The most important findings of the "Entrust 2022 Global Encryption Trends Study" include

Data protection is taken more seriously

Surveys have already shown a steady increase in the use of company-wide encryption over the last few years. This year, however, there was a drastic leap: The percentage of IT professionals whose company has a consistently applied encryption policy rose from 50 to 62 percent! Similarly, 61% of respondents welcomed the support of their managers on the subject of encryption.

Another positive finding of the report is reduced difficulties in implementing encryption strategies, particularly in finding data (55% compared to 65% in 2021) and classifying it (27% compared to 34%).

The results clearly show that companies have not only recognized the security problems, but have also tackled them. However, they also reveal gaps in the implementation of encryption solutions within certain sensitive categories. For example, only 34% of respondents stated that they comprehensively encrypt data containers or IoP platforms, and only 31% of big data repositories. The situation is similar with hardware security modules (HSMs). Although 63 percent of all respondents worldwide classify these as an important component of an encryption and key management strategy, half of them state that they do not yet have HSMs.

Want more control over their cloud data

This year's study also shows how the distribution of sensitive data across multiple cloud environments is forcing companies to increase security in this area. This is particularly true for containerized applications, where the use of HSMs has reached an all-time high of 40%.

More than half of respondents (55 percent) admit that their company transfers sensitive or confidential data to the cloud - whether or not it is encrypted or made unreadable by another mechanism such as tokenization or data masking. However, a further 27% say they will do so in the next one to two years.

"The proliferation of multi-cloud environments, containers and serverless deployments, and IoT platforms is creating new security challenges for many organizations," said John Metzger, vice president of product marketing for digital security solutions at Entrust. "This is exacerbated by the rise of ransomware and other cybersecurity threats. Organizations are responding by trying to maintain control of encrypted data themselves - rather than leaving it solely to platform providers to secure."

When it comes to protecting their data at rest in the cloud, 44% of IT experts (compared to 36% in 2021) say that encryption is only done in the cloud - with keys generated and managed by the cloud provider. A further 38% state that their data is already encrypted before it is sent to the cloud - with keys generated and managed by their own company. A further 21% use some form of Bring Your Own Key (BYOK).

Taken together, these results illustrate once again that the benefits of cloud computing outweigh the risks associated with transferring confidential data to the cloud.
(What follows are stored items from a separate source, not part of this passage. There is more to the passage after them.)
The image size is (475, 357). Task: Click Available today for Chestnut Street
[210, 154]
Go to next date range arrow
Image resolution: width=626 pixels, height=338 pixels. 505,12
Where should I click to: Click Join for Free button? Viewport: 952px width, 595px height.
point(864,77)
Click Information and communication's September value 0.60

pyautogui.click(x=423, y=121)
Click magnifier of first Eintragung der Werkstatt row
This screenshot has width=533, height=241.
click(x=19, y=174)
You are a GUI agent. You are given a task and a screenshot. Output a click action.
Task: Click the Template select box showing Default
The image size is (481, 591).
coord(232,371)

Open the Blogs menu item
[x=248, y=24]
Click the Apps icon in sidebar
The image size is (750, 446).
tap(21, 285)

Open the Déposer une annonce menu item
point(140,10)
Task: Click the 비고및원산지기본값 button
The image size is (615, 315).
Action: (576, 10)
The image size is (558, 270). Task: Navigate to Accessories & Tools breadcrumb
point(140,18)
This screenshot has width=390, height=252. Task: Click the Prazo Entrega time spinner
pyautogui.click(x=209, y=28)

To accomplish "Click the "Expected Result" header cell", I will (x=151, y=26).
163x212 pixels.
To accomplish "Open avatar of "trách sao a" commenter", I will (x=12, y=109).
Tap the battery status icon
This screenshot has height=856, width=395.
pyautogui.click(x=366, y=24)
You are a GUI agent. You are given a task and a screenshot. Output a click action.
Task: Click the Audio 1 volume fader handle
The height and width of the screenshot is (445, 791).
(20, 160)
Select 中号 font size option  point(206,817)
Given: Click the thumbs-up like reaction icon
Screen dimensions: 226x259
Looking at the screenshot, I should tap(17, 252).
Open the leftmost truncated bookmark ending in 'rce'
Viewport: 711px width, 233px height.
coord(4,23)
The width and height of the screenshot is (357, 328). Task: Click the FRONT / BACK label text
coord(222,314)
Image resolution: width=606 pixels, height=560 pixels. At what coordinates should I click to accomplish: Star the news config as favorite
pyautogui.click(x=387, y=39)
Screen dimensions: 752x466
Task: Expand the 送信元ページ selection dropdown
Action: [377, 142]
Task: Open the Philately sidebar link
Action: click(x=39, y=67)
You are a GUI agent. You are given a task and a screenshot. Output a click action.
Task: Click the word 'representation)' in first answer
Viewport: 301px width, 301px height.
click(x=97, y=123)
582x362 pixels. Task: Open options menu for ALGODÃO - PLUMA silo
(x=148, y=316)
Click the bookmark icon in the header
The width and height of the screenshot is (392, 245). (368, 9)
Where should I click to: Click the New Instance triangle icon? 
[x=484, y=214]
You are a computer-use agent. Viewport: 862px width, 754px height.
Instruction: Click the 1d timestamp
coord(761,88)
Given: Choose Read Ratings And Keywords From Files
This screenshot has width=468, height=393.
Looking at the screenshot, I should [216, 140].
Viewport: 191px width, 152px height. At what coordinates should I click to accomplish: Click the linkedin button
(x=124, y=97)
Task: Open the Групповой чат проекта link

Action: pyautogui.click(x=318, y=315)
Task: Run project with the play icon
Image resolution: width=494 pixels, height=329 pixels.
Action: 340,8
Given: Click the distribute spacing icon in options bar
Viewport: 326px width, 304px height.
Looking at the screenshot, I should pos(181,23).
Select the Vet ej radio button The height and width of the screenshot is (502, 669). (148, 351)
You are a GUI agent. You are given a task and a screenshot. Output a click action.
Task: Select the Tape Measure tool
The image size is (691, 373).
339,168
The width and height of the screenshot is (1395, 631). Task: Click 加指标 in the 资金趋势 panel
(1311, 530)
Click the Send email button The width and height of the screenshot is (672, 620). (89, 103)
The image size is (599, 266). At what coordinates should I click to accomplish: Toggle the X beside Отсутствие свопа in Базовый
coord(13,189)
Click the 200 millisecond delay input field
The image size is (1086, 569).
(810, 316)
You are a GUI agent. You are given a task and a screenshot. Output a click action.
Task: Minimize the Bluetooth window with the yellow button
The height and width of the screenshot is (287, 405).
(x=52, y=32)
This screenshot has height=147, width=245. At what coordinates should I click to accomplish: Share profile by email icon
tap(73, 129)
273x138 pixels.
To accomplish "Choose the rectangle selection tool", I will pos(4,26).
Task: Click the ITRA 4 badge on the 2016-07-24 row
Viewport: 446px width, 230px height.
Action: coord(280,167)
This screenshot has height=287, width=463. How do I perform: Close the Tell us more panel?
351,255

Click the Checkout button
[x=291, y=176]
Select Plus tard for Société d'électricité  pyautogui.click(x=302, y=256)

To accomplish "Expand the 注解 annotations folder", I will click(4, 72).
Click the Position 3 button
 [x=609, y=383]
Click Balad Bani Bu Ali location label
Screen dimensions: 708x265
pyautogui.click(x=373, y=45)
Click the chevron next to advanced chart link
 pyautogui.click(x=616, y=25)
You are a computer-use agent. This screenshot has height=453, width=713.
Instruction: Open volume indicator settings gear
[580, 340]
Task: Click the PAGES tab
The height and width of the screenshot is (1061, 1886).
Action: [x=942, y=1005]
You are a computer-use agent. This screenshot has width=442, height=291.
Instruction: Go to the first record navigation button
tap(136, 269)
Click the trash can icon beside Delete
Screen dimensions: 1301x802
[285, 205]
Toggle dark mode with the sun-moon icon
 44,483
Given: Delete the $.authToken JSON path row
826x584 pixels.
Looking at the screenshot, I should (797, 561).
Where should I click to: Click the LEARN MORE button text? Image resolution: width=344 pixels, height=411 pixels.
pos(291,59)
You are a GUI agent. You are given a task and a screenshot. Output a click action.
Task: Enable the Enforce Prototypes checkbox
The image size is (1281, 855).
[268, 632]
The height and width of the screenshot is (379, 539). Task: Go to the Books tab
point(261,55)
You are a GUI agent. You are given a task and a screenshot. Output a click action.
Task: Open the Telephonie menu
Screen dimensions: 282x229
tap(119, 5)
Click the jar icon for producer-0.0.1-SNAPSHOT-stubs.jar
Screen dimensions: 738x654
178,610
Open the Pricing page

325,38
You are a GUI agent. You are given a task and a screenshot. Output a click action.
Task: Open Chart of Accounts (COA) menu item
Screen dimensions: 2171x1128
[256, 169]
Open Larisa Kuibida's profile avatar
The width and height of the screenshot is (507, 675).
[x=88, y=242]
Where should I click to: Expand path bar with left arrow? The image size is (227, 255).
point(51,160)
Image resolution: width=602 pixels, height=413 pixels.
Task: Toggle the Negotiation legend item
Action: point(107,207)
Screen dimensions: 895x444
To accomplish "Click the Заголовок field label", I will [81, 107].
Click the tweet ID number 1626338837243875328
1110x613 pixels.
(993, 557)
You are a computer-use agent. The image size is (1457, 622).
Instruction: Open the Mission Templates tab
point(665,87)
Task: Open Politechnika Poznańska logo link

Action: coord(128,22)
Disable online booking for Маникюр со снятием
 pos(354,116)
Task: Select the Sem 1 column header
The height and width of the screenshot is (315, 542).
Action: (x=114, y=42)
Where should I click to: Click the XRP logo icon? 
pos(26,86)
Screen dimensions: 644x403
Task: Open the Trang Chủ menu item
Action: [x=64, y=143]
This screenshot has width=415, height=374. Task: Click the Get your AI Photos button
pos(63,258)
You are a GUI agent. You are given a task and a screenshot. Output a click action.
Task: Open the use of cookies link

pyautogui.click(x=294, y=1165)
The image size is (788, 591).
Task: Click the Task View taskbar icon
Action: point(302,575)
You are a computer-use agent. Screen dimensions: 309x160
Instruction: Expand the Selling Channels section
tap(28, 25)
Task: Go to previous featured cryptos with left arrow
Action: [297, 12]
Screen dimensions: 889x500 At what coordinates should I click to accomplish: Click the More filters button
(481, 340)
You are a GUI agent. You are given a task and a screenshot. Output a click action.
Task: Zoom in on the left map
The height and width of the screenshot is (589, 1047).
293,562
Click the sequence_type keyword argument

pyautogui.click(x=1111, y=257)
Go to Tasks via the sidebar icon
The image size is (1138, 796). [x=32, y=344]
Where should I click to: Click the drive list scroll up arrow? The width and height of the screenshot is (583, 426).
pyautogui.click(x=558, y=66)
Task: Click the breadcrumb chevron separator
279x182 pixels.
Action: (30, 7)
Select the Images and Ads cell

They also make it clear that companies now prefer to handle encryption and data protection in the cloud directly.

Employees are the biggest source of danger for sensitive data

In terms of sources of risk, security officers cite employee errors as the biggest threat that could lead to the disclosure of sensitive data - although the figure is slightly down on last year (47% in 2022 compared to 53% in 2021), while the perceived risk from temporary or contract workers has reached its highest level ever (currently 28% compared to 25% in 2021). System or process disruptions (32%) and hackers (29%) are also cited as particularly critical.

Threats to sensitive data come from all directions. It is therefore not surprising that almost three quarters (72%) of all respondents admit that their companies have suffered at least one data breach to date. Just under half (49%) have even been affected in the last 12 months.